Janine Erasmus
Dr Hanneline Smit of Stellenbosch University and 14 other young women researchers, three of them from Africa, received a research fellowship at the tenth edition of the L’Oréal-Unesco “For Women in Science” Awards, which give international recognition to women in the life sciences.
Smit was honoured along with fellow Africans Yonelle Dea Moukoumbi from Gabon, who conducts research into a hardy new strain of African rice known as Nerica, and Maria Joao Rodrigues from Mozambique, whose research examines the impact of diseases on coral communities growing in the western Indian Ocean.
Smit’s research will concentrate on the exploration of historical factors which may have shaped the current genetic diversity of small birds and mammals in the neighbouring Succulent Karoo and Nama Karoo biomes of South Africa. A biome is a large geographical area characterised by certain types of plants and animals.
The L’Oréal-Unesco fellowship programme offers doctoral and post-doctoral women scientists the opportunity to pursue their research in internationally renowned institutions outside their home countries. As of 2006 the fellowship is worth a maximum of US$40 000 over a period of two years.
In addition, five eminent women scientists from regions around the world received a L’Oréal-Unesco Award on the night. The Awards, which are a separate element of the programme, recognise high-achieving women scientists who are role models for future generations.
The five laureates are Prof Lihadh Al-Gazali from the United Arab Emirates, Assistant Prof V. Narry Kim of the Republic of Korea, Prof Ada Yonath from Israel, Prof Ana Belén Elgoyhen from Argentina, and Prof Elizabeth Blackburn from the US.

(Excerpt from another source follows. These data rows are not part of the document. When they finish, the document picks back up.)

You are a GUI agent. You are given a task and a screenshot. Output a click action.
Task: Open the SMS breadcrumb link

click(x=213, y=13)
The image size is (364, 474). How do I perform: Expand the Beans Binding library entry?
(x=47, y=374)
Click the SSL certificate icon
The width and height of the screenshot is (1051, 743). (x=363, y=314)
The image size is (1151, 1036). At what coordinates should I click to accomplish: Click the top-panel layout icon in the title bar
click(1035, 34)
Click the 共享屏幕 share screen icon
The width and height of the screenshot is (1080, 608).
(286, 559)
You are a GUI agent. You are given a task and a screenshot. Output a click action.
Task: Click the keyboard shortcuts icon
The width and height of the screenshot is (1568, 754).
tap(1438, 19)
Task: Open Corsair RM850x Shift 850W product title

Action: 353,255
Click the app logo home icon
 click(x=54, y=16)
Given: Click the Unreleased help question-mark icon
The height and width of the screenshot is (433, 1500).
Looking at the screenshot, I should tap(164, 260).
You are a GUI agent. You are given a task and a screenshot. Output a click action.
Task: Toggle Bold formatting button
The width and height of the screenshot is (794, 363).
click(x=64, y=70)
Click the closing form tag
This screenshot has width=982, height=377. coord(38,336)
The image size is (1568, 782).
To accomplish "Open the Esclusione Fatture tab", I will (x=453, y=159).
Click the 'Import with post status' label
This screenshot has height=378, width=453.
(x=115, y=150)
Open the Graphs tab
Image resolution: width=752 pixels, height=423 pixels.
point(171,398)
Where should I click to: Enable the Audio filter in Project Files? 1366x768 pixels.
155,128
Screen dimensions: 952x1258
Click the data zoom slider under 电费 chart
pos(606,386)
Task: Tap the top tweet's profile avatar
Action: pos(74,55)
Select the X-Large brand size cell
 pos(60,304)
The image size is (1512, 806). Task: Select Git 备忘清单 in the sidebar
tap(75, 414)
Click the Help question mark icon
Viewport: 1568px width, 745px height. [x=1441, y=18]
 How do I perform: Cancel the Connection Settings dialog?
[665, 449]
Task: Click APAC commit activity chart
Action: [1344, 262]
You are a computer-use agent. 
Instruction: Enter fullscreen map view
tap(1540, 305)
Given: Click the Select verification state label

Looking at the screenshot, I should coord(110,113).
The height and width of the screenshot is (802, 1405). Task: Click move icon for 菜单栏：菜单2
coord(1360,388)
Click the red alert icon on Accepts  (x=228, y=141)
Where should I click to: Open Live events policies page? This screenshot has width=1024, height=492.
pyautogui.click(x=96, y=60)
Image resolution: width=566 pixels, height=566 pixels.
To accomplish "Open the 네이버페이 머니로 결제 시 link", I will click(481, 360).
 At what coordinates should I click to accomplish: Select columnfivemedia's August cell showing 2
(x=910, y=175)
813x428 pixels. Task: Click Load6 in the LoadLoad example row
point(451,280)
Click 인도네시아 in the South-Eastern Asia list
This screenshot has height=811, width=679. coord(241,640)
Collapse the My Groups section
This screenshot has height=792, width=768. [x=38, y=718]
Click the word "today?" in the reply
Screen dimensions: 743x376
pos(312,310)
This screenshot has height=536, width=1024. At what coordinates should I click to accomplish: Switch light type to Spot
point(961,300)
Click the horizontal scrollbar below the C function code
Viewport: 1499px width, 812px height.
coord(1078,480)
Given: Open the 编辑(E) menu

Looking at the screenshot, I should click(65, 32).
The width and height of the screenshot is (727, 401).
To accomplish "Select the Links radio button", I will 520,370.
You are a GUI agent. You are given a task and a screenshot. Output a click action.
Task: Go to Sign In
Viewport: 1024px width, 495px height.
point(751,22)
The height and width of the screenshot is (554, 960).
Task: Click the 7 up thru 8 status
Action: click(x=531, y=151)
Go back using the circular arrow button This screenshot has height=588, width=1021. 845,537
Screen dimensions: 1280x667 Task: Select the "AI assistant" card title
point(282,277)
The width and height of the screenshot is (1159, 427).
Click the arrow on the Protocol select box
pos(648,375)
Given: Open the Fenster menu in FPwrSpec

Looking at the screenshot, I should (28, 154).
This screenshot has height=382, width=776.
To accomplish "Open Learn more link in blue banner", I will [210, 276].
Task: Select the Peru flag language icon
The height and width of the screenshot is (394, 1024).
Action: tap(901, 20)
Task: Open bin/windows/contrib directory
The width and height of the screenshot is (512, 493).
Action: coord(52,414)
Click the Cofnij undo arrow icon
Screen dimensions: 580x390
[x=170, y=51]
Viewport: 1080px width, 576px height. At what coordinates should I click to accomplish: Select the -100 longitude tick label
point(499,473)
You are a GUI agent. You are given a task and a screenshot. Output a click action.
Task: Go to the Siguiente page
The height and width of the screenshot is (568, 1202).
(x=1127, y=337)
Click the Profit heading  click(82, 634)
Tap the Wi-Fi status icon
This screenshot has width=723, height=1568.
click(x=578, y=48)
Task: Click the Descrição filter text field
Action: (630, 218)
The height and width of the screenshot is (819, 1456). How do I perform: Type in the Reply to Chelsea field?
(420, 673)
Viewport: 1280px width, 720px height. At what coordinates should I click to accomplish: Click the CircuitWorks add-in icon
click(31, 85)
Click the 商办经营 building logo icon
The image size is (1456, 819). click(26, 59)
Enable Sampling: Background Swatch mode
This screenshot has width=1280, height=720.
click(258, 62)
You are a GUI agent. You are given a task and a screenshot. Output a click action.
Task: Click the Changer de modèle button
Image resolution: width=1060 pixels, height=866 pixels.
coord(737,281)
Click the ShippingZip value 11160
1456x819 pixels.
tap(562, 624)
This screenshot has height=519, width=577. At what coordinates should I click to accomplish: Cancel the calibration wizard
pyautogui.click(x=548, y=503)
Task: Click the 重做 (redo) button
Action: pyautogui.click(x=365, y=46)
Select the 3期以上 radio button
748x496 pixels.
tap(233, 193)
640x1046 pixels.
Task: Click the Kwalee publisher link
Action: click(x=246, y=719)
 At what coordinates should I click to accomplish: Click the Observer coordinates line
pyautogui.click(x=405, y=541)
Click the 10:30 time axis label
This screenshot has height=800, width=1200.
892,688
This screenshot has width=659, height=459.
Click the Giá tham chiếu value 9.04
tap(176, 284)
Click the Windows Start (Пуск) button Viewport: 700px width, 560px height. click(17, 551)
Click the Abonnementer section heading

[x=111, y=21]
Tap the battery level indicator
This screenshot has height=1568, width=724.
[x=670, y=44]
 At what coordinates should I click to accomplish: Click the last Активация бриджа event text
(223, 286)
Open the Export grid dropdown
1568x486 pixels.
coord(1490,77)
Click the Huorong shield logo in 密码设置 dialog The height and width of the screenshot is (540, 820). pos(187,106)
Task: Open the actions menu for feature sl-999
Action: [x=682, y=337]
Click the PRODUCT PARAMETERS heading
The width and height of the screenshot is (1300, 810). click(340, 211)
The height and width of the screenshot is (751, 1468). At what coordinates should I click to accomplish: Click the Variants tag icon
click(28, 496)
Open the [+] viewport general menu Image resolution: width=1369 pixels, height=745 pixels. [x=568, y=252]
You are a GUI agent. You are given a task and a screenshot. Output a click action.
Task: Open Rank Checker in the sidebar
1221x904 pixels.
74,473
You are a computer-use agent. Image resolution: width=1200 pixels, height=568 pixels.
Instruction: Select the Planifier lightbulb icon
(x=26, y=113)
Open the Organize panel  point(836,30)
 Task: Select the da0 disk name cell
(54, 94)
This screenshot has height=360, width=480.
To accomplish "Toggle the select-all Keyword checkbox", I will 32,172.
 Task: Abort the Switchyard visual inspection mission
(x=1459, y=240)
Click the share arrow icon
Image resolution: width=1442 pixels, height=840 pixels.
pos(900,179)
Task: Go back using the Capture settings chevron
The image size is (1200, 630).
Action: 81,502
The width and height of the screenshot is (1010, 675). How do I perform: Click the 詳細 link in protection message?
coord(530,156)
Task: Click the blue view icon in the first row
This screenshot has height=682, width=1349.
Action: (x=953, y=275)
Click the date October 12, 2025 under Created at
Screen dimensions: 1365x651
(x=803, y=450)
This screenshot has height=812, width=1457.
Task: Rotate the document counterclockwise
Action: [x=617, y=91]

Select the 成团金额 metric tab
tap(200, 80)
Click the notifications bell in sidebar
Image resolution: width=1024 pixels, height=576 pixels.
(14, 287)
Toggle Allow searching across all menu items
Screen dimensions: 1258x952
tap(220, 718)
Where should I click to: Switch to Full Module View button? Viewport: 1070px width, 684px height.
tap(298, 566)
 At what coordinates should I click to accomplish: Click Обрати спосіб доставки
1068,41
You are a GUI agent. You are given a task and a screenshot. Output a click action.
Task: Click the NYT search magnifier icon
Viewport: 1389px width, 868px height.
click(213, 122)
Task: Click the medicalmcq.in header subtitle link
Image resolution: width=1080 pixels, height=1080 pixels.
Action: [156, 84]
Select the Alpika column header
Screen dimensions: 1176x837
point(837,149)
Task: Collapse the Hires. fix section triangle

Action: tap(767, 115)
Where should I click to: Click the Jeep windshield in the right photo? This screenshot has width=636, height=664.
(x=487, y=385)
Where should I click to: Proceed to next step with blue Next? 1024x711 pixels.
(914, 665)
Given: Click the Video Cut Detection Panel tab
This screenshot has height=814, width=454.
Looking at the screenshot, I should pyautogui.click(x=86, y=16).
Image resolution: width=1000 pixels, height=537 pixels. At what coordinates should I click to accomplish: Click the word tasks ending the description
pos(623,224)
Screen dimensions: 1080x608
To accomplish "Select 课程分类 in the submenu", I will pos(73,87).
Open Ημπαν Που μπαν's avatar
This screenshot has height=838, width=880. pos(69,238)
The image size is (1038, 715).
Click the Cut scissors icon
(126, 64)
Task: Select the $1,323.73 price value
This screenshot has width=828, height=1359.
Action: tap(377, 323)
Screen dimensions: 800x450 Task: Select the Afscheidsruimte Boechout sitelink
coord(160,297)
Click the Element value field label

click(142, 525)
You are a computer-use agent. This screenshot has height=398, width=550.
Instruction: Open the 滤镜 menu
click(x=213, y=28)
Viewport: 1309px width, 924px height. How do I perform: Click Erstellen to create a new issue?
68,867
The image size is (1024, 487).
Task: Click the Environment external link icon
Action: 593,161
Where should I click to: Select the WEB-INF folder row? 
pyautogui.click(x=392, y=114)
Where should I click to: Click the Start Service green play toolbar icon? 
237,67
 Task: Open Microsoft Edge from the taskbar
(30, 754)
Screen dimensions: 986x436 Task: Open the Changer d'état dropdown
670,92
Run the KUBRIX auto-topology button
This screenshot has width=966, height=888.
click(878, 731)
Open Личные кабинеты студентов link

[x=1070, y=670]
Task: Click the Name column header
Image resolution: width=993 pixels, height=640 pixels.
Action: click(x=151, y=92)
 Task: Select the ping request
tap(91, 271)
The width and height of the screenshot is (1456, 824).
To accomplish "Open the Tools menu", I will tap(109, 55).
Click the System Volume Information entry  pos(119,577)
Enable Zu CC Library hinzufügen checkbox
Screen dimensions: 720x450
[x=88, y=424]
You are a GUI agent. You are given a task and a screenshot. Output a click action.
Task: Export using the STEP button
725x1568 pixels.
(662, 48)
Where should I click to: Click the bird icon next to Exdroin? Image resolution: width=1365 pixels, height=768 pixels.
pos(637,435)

Exploring genetic differences
Smit’s research will focus on the Karoo area in the Western Cape province. In many cases small animals in the two Karoo regions in question, although they are of the same species, show genetic differences. This is thought to be due to biogeographic events in the distant past which separated the two regions on a geologic or climatic basis.
Smit plans to collect DNA samples from these creatures, study the genetic differences, correlate them with geographical data, and look for the emergence of any geographical patterns.
This information will prove useful in predicting future evolutionary pressures and identifying distinct geographical regions that may need special species protection.
“The ultimate aim of the project is to provide information that could be used to conserve the biodiversity resources in South Africa at landscape, ecosystem, habitat, community, population, species and gene levels,” said Smit.
She will work at the University of California-Berkeley in the US, under the guidance of Prof Rauri Bowie of that university’s Department of Integrative Biology. Bowie obtained his PhD from the University of Cape Town.
Smit, of Stellenbosch University’s Department of Botany and Zoology, received her doctorate in March 2008. Her dissertation focused on the phylogeography of three indigenous southern African elephant shrews. Phylogeography is the study of the distribution of genetic diversity over geographic regions.
Working under Prof Terry Robinson and Dr Bettine van Vuuren, Smit studied evolutionary relationships among 15 species of African elephant shrews and in the process she helped to discover a new species of the small mammal.
The 16th African elephant shrew species weighs a mere 47g. In accordance with scientific tradition the little creature will only be officially named when a report has been published in a recognised journal.
Encouraging scientific vocations for women
The L’Oréal-Unesco Awards for women in science was established in 1998. The fellowship programme followed two years later and since its inception has recognised a total of 120 fellows from 67 countries. In total, taking both award and fellowships into consideration, more than 500 women have been singled out for recognition.
Research projects are submitted for consideration to the fellowship selection committee by the various Unesco national commissions. These are national bodies set up by Unesco member states for the purpose of aligning their governmental and non-governmental bodies with Unesco’s work.
Submitted projects very often focus on specific needs of local populations, or may relate to original fields of research, such as a current study of the interactions of different areas of the brain in healthy and depressed patients.
Besides the three African fellows, the other fellowship recipients for 2008 hail from Nepal, Slovenia, Argentina, Brazil, Colombia, Indonesia, Mongolia, Kuwait, Lebanon, Morocco, Italy and the Netherlands.